Design document

Local database

All hosts in a pool use the shared database by sending queries to the pool master. This creates a performance bottleneck as the pool size increases. All hosts in a pool receive a database backup from the master periodically, every couple of hours. This creates a reliability problem as updates may be lost if the master fails during the window before the backup.

The reliability problem can be avoided by running with HA or the redo log enabled, but this is not always possible.

We propose to:

  • adapt the existing event machinery to allow every host to maintain an up-to-date database replica;
  • actively cache the database locally on each host and satisfy read operations from the cache. Most database operations are reads so this should reduce the number of RPCs across the network.

In a later phase we can move to a completely distributed database.

Replicating the database

We will create a database-level variant of the existing XenAPI event.from API. The new RPC will block until a database event is generated, and then the events will be returned using the existing “redo-log” event types. We will add a few second delay into the RPC to batch the updates.

We will replace the pool database download logic with an event.from-like loop which fetches all the events from the master’s database and applies them to the local copy. The first call will naturally return the full database contents.
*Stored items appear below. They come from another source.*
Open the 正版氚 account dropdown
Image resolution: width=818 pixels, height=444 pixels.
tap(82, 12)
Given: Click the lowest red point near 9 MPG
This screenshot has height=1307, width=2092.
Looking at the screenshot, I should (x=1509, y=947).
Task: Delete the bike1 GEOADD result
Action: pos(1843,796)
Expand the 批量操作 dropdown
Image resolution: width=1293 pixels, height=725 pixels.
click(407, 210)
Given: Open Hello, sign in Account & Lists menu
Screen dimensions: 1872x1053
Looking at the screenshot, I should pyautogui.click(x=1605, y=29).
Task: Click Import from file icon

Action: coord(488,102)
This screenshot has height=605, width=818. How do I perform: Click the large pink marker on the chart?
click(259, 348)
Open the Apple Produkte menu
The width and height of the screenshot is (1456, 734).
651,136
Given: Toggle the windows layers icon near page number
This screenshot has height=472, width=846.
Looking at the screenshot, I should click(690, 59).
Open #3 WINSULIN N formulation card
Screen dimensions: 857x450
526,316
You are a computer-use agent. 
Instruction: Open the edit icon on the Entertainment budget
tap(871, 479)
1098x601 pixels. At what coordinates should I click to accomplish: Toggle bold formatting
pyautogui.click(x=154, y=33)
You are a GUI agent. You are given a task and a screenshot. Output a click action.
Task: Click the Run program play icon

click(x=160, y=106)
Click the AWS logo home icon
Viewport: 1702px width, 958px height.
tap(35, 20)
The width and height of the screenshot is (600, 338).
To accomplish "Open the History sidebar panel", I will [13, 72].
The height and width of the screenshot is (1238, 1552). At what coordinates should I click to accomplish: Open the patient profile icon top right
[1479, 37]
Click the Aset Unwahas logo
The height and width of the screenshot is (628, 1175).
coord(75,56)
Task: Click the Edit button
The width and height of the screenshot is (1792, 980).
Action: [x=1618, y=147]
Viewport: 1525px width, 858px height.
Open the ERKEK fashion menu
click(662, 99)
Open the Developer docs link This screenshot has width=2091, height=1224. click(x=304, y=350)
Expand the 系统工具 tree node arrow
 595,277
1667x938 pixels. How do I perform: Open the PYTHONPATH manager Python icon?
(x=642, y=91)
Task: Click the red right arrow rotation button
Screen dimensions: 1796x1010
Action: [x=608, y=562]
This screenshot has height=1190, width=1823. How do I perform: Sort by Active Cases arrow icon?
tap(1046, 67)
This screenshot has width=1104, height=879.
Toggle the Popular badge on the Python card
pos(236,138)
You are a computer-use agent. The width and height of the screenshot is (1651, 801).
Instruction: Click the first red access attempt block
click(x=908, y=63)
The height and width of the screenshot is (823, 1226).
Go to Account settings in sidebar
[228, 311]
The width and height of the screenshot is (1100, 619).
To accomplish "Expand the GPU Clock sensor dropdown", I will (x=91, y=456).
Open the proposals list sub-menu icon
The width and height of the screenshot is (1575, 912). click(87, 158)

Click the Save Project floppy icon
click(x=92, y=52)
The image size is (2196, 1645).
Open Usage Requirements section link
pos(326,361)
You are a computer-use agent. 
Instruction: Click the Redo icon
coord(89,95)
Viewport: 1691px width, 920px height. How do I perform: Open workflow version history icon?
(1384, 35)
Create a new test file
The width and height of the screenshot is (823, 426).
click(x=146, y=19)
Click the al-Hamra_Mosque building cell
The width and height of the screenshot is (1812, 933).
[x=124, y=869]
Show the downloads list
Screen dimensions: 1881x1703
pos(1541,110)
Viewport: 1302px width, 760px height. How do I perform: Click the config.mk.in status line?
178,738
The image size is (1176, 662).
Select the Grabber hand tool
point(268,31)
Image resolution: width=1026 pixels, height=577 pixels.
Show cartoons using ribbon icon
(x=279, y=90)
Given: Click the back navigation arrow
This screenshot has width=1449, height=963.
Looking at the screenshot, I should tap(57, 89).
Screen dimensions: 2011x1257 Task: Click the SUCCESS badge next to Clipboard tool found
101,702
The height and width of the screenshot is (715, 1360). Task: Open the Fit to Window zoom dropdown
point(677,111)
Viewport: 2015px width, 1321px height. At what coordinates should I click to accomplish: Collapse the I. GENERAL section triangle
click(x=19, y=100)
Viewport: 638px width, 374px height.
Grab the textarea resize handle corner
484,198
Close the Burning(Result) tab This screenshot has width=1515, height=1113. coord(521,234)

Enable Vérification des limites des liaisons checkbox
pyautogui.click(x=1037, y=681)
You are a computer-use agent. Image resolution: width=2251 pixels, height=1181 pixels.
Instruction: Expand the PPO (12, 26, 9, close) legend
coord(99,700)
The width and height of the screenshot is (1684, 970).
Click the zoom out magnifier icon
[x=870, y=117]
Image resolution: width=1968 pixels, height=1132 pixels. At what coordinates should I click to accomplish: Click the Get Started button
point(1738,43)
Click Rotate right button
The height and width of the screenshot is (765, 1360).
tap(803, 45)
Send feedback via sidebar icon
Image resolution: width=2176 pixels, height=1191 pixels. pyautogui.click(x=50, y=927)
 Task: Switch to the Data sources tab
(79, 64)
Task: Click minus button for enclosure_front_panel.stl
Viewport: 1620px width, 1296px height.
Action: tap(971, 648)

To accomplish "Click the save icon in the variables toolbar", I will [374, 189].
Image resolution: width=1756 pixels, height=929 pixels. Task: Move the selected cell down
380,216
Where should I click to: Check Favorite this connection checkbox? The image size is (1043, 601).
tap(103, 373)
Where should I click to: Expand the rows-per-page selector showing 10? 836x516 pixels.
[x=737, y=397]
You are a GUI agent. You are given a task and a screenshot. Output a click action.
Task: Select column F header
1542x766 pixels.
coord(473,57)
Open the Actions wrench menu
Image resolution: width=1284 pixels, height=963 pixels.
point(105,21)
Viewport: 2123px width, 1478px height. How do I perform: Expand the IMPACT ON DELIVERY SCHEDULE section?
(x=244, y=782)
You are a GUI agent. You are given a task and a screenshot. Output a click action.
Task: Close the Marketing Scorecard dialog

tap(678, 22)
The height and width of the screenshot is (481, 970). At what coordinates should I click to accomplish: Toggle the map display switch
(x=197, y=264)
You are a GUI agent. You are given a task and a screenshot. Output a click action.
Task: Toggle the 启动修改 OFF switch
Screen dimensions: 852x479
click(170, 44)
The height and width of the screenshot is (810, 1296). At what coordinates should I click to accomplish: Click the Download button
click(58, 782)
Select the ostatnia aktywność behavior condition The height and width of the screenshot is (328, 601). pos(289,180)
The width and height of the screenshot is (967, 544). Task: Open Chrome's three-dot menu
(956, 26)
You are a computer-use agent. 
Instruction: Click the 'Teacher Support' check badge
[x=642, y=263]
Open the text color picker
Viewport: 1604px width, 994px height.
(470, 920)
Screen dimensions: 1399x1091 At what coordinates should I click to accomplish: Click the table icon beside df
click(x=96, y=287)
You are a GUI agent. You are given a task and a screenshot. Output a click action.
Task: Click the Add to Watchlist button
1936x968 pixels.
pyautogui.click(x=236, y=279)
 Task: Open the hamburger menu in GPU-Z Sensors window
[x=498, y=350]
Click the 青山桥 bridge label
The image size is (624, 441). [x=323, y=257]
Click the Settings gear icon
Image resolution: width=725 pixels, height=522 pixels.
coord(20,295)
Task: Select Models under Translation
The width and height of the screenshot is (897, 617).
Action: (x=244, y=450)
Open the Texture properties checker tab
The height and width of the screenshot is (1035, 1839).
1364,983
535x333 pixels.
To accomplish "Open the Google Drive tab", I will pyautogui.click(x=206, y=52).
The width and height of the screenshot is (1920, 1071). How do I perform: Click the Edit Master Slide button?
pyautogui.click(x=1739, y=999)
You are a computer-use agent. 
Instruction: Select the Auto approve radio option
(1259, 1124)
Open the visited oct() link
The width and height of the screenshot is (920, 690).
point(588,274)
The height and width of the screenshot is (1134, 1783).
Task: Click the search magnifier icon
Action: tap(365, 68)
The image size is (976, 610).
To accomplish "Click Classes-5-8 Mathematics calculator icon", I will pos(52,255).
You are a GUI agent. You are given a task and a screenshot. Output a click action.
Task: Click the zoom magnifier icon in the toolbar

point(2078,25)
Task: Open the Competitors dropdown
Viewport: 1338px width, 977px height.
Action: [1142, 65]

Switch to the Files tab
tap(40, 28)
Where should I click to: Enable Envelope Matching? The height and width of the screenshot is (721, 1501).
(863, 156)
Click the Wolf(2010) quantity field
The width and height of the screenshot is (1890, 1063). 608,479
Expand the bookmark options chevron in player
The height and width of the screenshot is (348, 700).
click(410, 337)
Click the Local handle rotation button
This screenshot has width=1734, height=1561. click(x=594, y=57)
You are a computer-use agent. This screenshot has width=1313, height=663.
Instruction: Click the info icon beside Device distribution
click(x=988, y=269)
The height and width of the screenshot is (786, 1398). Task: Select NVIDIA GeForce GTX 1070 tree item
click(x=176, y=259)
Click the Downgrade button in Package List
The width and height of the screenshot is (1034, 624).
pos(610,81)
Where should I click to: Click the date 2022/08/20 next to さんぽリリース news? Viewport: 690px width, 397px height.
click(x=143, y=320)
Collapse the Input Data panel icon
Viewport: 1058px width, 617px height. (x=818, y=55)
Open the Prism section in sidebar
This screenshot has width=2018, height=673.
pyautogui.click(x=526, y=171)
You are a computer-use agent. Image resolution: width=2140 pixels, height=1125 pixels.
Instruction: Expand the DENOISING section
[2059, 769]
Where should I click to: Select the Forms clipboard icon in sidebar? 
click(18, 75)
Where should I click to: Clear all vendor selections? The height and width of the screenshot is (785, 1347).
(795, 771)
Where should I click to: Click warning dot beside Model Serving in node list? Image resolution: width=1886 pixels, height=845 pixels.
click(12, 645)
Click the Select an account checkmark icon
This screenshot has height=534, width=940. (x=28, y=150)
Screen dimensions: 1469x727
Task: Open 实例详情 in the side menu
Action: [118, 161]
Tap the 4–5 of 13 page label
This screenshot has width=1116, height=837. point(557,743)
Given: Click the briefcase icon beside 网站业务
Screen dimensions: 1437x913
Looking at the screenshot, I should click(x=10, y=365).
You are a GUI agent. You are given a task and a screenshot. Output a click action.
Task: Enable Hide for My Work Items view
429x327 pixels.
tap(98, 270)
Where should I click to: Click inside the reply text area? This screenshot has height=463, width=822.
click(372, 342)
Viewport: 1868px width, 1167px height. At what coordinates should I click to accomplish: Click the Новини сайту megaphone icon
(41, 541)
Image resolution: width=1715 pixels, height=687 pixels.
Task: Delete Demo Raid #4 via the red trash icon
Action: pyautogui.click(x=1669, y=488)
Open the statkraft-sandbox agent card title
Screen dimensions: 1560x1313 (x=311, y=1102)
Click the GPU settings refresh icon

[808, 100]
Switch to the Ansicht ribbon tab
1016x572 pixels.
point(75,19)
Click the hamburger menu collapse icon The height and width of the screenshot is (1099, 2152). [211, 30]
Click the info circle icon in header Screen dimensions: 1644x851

We will turn on the existing “in memory db cache” mechanism on all hosts, not just the master. This will be where the database updates will go.

The result should be that every host will have a /var/xapi/state.db file, with writes going to the master first and then filtering down to all slaves.

Using the replica as a cache

We will re-use the Disaster Recovery multiple database mechanism to allow slaves to access their local database. We will change the defalult database “context” to snapshot the local database, perform reads locally and write-through to the master.

We will add an HTTP header to all forwarded XenAPI calls from the master which will include the current database generation count. When a forwarded XenAPI operation is received, the slave will deliberately wait until the local cache is at least as new as this, so that we always use fresh metadata for XenAPI calls (e.g. the VM.start uses the absolute latest VM memory size).

We will document the new database coherence policy, i.e. that writes on a host will not immediately be seen by reads on another host. We believe that this is only a problem when we are using the database for locking and are attempting to hand over a lock to another host. We are already using XenAPI calls forwarded to the master for some of this, but may need to do a bit more of this; in particular the storage backends may need some updating.